Sjef ten Berge schreef:
Ondanks de onderkoelde voorspelling van de weerman de dag ervoor viel de kou tegen door de straf aanblazende noordenwind. Ruim zes graden onder het gemiddelde maximum van midden april. Zelfs de meidoorns wilden hun bloesems daar niet aan blootstellen. Ze waren ook nog niet echt ontwikkeld door de koude en natte zes voorgaande weken. Dat moet gezegd. Eerst even bij de noordaanleg van de Culemborgse pont langs om de voor eenderde doorgeknaagde wilg (diameter ~ 40 cm ) te aanschouwen. Die bever zal het niet koud gehad hebben. Misschien is al het salicylzuur van deze wilg wel nodig om de hoofdpijn van dit beverdossier te doven bij Rijkswaterstaat.
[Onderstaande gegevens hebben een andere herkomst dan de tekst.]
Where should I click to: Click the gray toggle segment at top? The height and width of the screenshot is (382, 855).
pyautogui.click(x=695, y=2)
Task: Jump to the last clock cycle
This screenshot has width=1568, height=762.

Via de pont van Beusichem, die wel op zondagmorgen vroeg vaart, op naar Het Spoel naar ons winderig wandelbegin. De ijsvogel daar was een treffend symbool voor het koude maar opgewekte begin van de route. Daar begon trouwens ook al het opdringerige hooligan-achtige gegak van hitsige brandganzen, dat de hele excursie als een geluidsbranding door de uiterwaarden golfde. Het net zo opgewonden getoeter van de Canadese ganzen leek wel een protest daartegen. Dat kon je van de brullende motoren op de noorddijk van de Lek niet zeggen. Daar trokken de tjiftjaffen, zwartkoppen, rietgorzen en fitissen zich niets van aan. Integendeel. Veel rustiger was het paartje staartmezen en de eerste grasmus én de eerste snor. De salvo’s van de Cetti’s zanger hadden weer wel iets gewelddadigs. Een enkele keer kwam er een, wegvliegend, in beeld. Aan de westkant van Het Spoel troffen we een vertegenwoordiging van vijf eendensoorten aan en enkele futen daartussen. Ook hier af en toe een meerkoet in agressiedraf onderweg naar een rivaal. De kop laag boven de grond en stormen maar.
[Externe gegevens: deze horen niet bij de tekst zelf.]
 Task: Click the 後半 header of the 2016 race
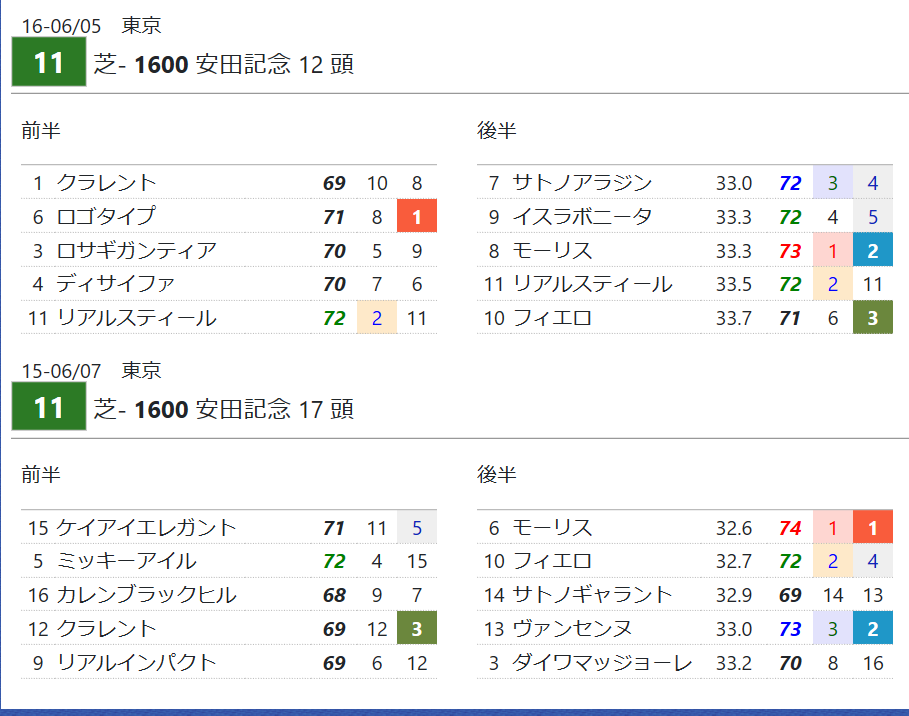click(x=497, y=130)
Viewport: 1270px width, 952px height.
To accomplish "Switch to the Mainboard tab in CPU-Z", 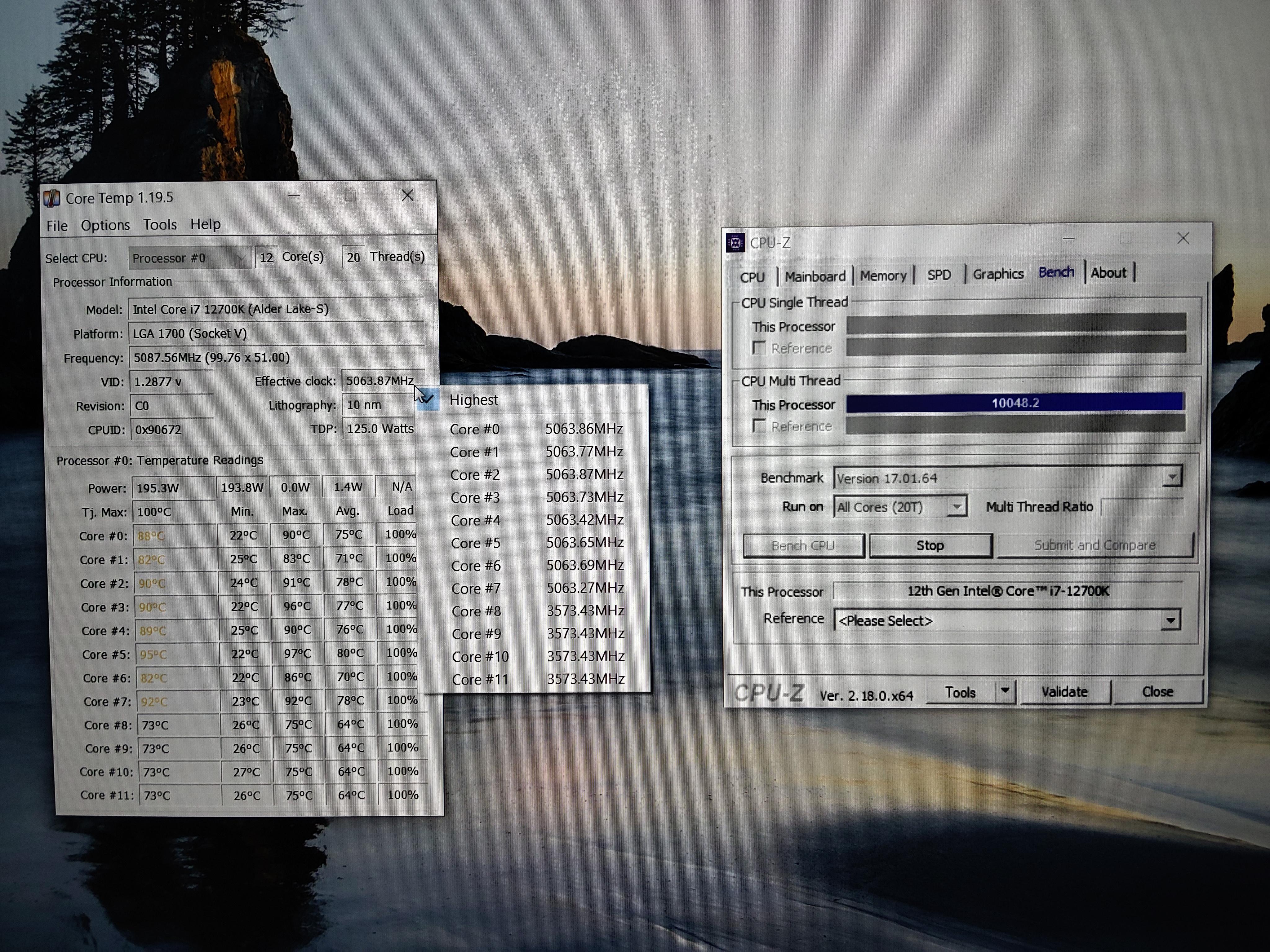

Een bedaard mannetje bruine kiek vloog een eind voor ons in alle zondagsrust zuidwaarts de dijk over, iets wat de plaatselijke torenvalk niet ontging. Wij waren maar wat blij met het jonge loof van de meidoorns. Tussen deze windvangers door konden we naar waterpalen aan de noordkant van de Lek turen. Die dichte palenrij brengt het rivierwater in de kleine baaitjes tot rust en is ook een veilige zitplaats voor kleine mantelmeeuwen, visdiefjes, kokmeeuwen en soms een zilvermeeuw. Een geelpootmeeuw zou er niet misstaan hebben. Wij kregen hem niet in beeld. Wel een paar casarca’s die vanuit onze rug in kwamen vliegen op een serie schiereilandjes waar in de buurt ook al drie krooneenden rondhingen. Concentratie van toeval.
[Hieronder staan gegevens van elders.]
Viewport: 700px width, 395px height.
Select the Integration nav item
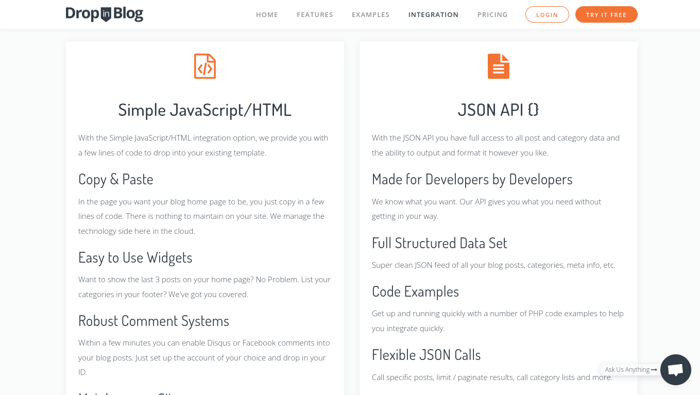[433, 15]
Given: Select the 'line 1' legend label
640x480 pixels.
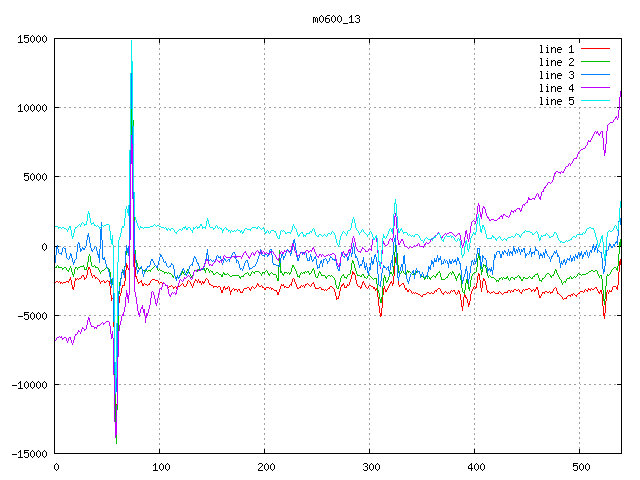Looking at the screenshot, I should [x=557, y=48].
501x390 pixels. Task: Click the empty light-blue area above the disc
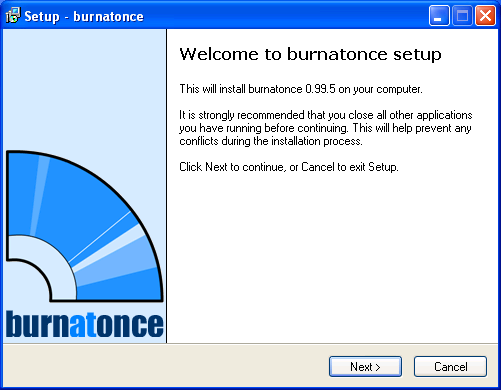[85, 87]
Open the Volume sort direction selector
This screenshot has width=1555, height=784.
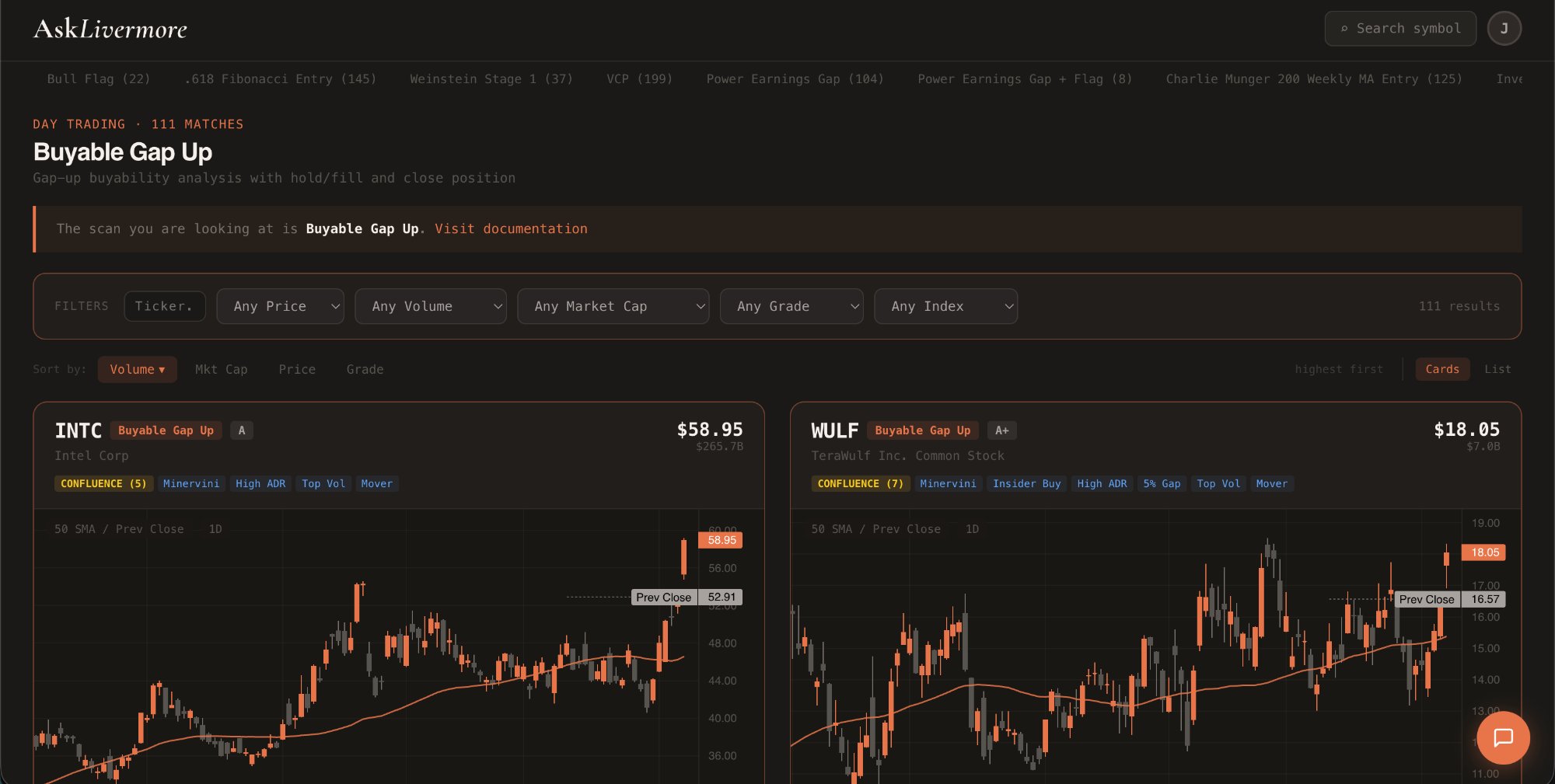tap(137, 369)
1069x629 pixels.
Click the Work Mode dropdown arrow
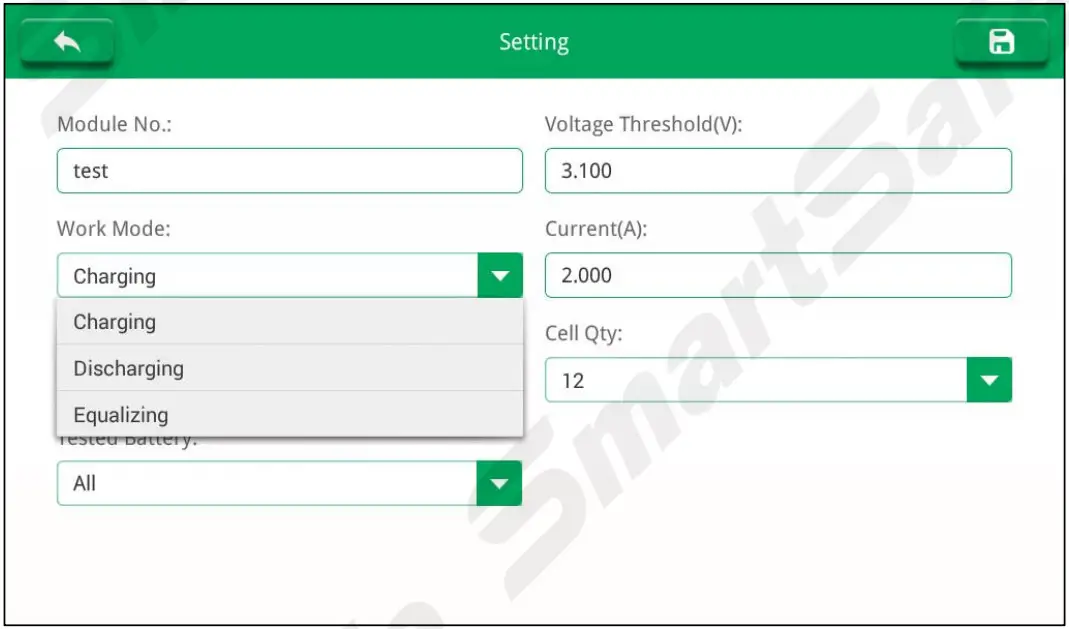[x=500, y=276]
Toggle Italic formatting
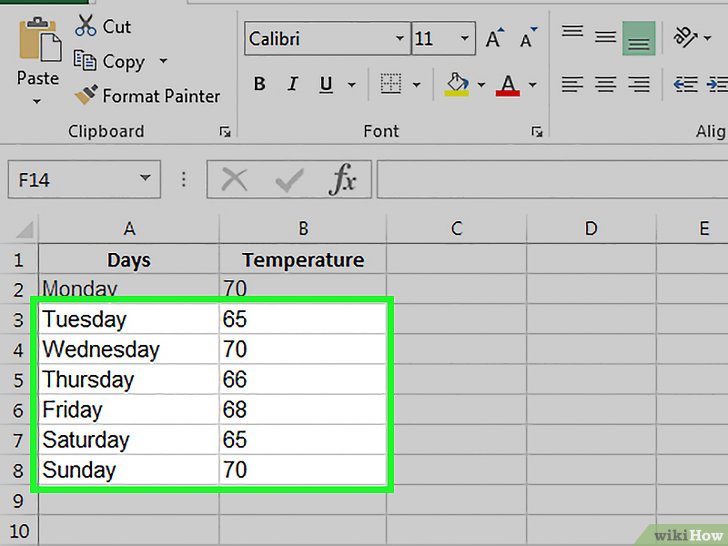728x546 pixels. (x=294, y=85)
Westwaarts voorbij fort Everdingen zijn er wat slikkige landruggen. Op weg daar naar toe passerden we een terreintje waar de bevers zich al het hele voorjaar aan het uitleven waren en aan de overkant van het water streek voor even een witgatje, zwarte ondervleugel. neer, maar hield het na twee minuten alweer voor gezien. Dat was niet de schuld van de wulpen die daar neerstreken. Hun zang had niet direct de suggestie van de zondagochtendzang, maar bedreigend waren ze ook niet. Hoe dan ook, op de slikruggetjes was het een gemengd dutten van wintertalingen en grutto’s. De plevierenroep konden we niet nader preciseren gehinderd als we werden door scholeksters en tureluurroepjes. De enigen die waakten en zich toch beschaaafd gedroegen waren de slobeenden. Die hebben alleen visueel een grote mond.
Op de terugweg werden onze fata morgana’s van warme chocolademelk door de groene specht van achtergrondgelach voorzien.